In Buenos Aires as well as the rest of Argentina we have all been waiting for close to 7 months to find some closure to a case that has made front page news. Nora Dalmasso was found strangled in a sex game gone wrong at her wealthy country home in Rio Cuarto Cordoba.
Rumours of sex orgies wife swapping and stories of multiple lovers have kept gossip magazines and news channels running hot ever since that fateful day.
It has now been suggested that dna found at the scene matches her son Facundo .
Dalmasso’s son Facundo Macarrón, 19, was yesterday accused of the murder and sexual abuse of his mother, although he is due to remain free as ruled by the Córdoba judiciary.
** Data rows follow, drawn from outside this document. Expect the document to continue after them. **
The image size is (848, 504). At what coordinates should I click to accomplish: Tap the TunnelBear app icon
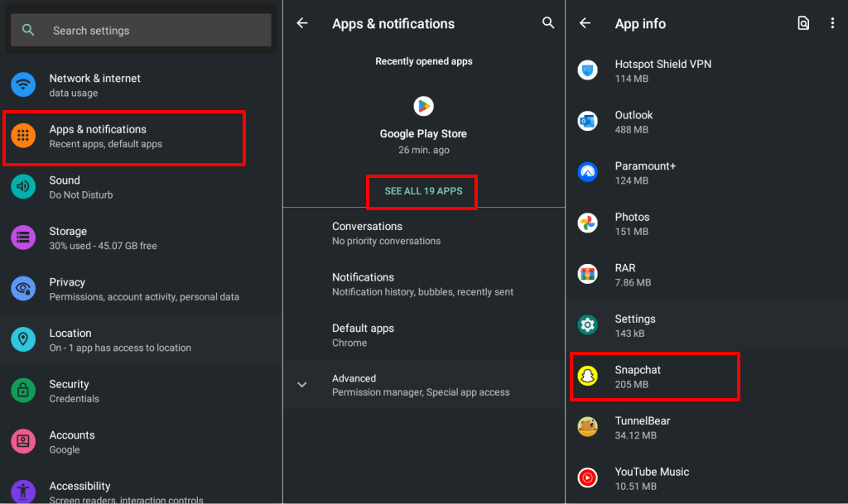pyautogui.click(x=587, y=427)
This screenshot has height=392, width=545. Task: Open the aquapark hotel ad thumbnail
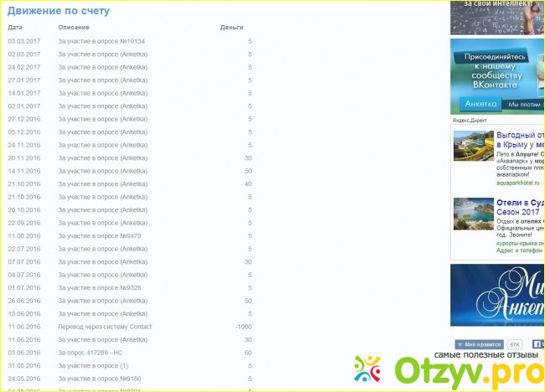tap(473, 146)
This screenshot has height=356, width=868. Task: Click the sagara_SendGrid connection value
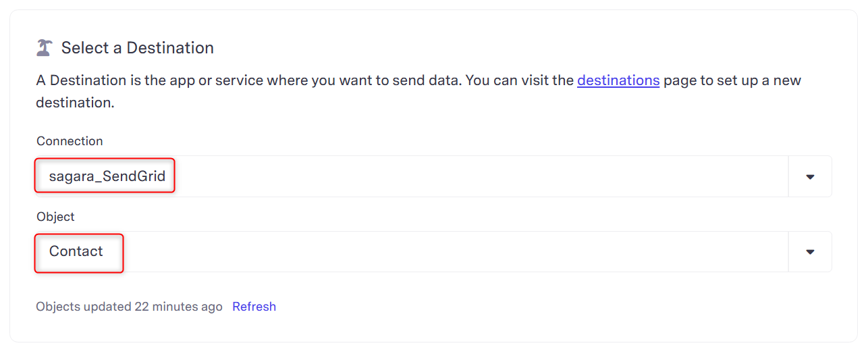[x=107, y=176]
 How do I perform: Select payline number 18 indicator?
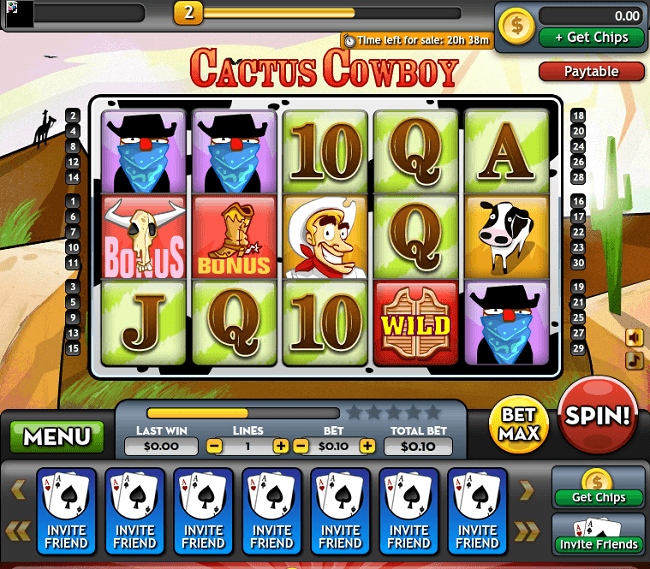coord(578,116)
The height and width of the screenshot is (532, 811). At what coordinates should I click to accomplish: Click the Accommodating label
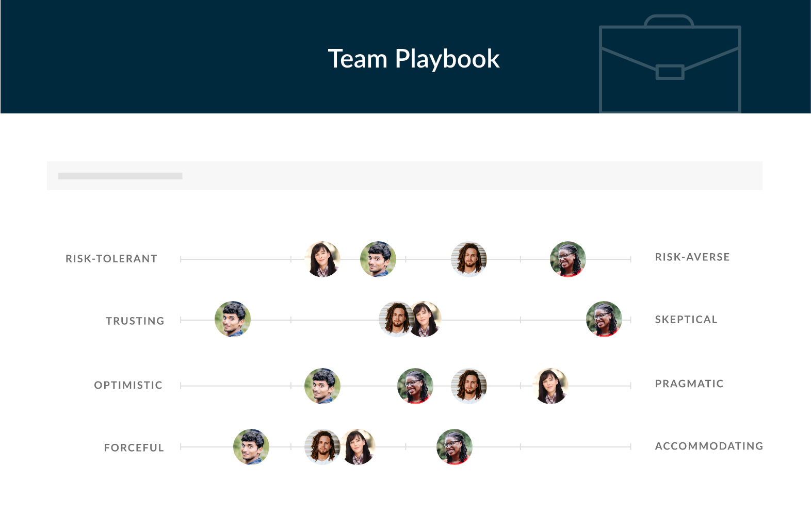[709, 446]
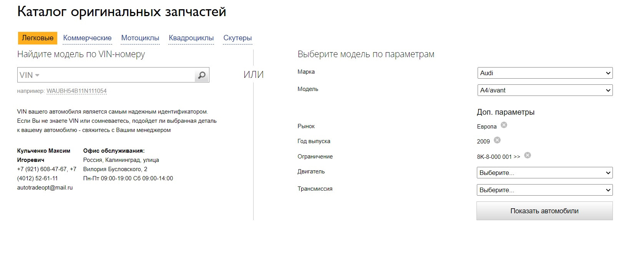Open the VIN search type dropdown arrow
644x267 pixels.
tap(37, 75)
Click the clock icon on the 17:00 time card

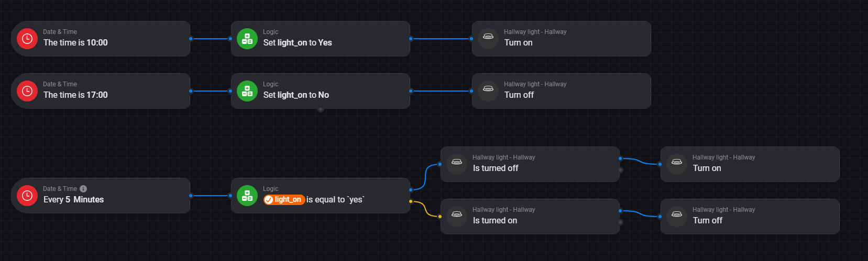27,91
Dalmasso, aged 51, was found strangled last November in her house in the neighbourhood of Villa Golf, in Río Cuarto, Córdoba. Her son, a law student, was yesterday accused on charges of "minor suspicion" of "homicide and non-carnal sexual abuse."The measure was ordered after prosecutor Javier Di Santo saw the results of the DNA analyses, carried out by the CEPROCOR research centre, of the blood samples found at the crime scene, which are allegedly compatible with Macarrón’s genetic pattern. However, Di Santo said that he was still waiting for the FBI, which was also due to analyze the blood samples, to send a report with their results."The samples from the crime scene were taken from the victim’s body, her clothes and the bed sheets," said Facundo Macarrón’s lawyer Benjamín Sonzini Astudillo.The attorney added that the judiciary’s resolution was a "step forward" in the case since he said Facundo would be "able to prove his innocence." The lawyer ensured that there was "no conclusive proof" to formally accuse him but "only a genetic profile from the family" while Facundo’s own blood had not been analyzed."Facundo was in Córdoba city, where he lives and attends college, the night the crime was committed," the lawyer claimed.